* Instructions for the task *
Beginning at the line that contains "The height and", repeat each line exactly through the last one of the records below, and leave out the pictures.

* The records *
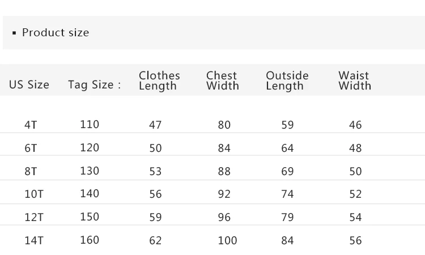The image size is (425, 255).
Task: Click the 8T size row label
Action: tap(31, 171)
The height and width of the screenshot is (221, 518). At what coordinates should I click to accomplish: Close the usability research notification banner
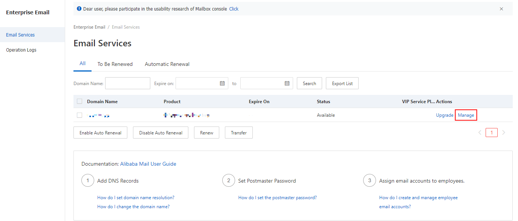point(501,9)
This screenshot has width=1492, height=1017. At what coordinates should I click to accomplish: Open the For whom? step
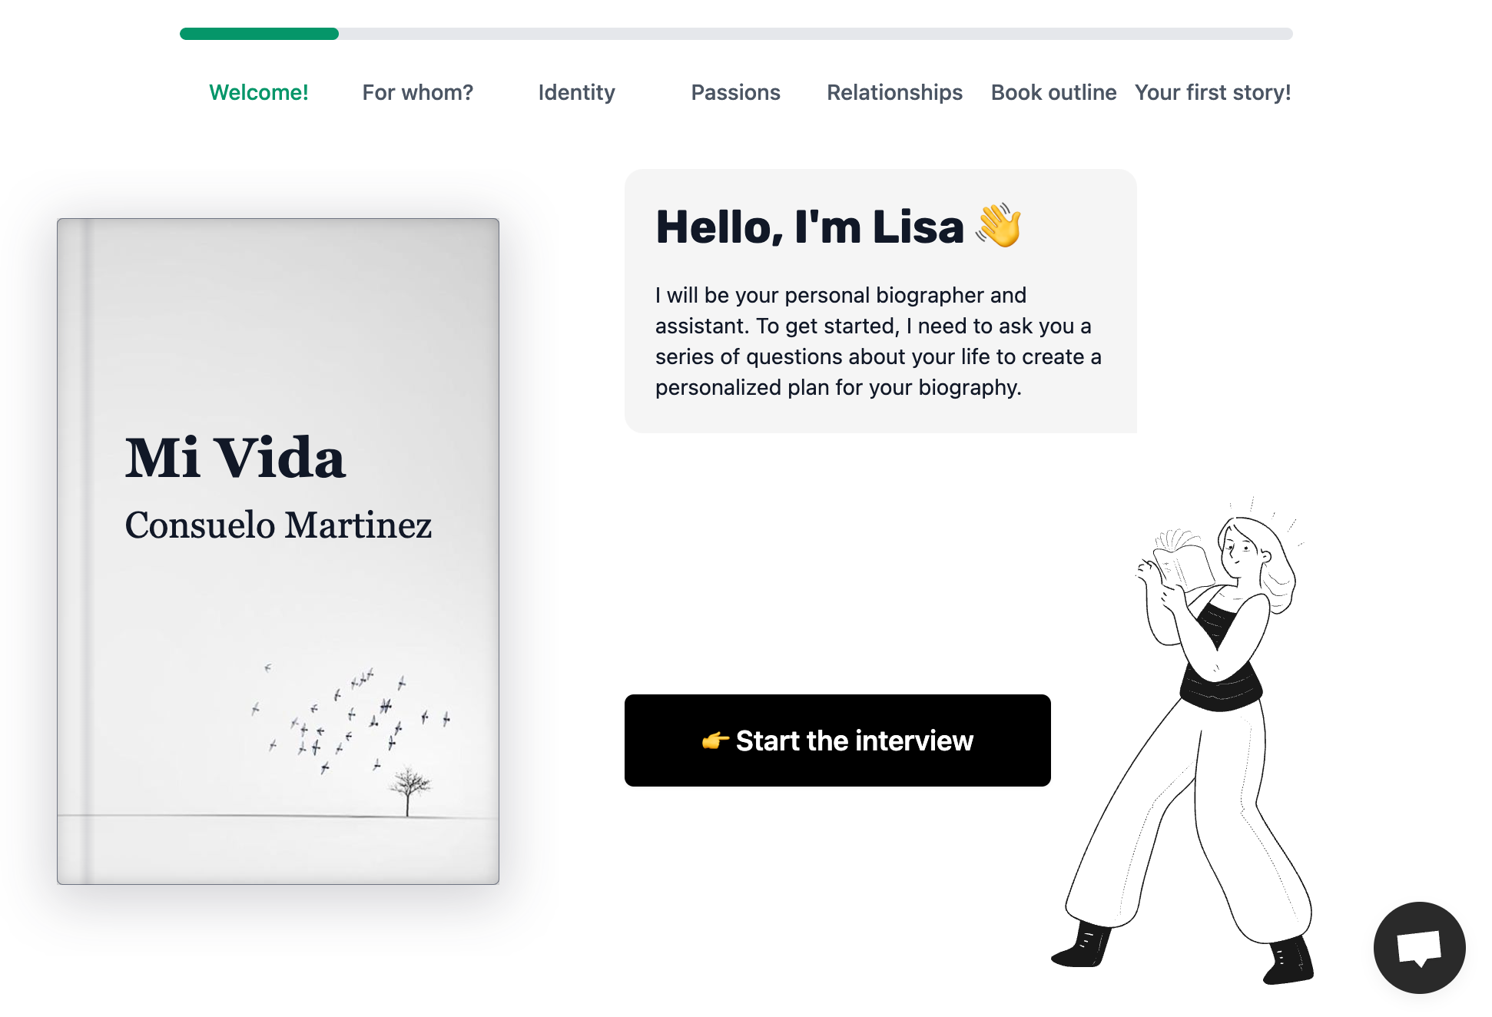pyautogui.click(x=418, y=92)
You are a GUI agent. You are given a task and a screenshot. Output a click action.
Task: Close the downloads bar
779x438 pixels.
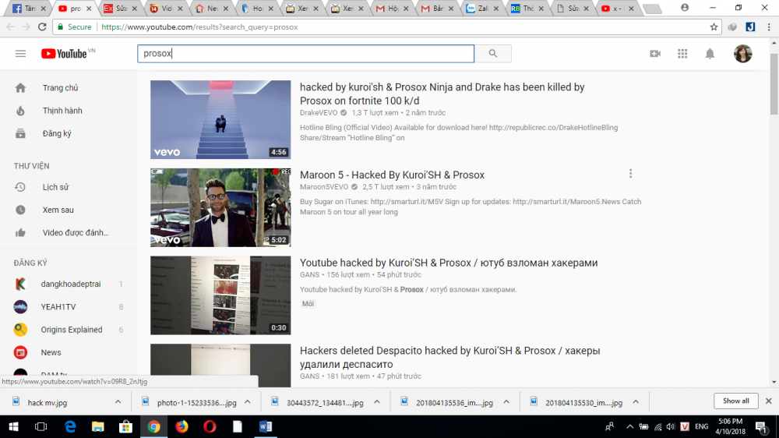pyautogui.click(x=768, y=401)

* Result for this task *
The height and width of the screenshot is (221, 518). At what coordinates should I click to accomplish: Close the usability research notification banner
point(501,9)
This screenshot has width=1492, height=1017. At what coordinates should I click to accomplish: Open the For whom? step
pyautogui.click(x=418, y=92)
You are a GUI agent. You are given a task and a screenshot. Output a click action.
Task: Close the downloads bar
779x438 pixels.
pyautogui.click(x=768, y=401)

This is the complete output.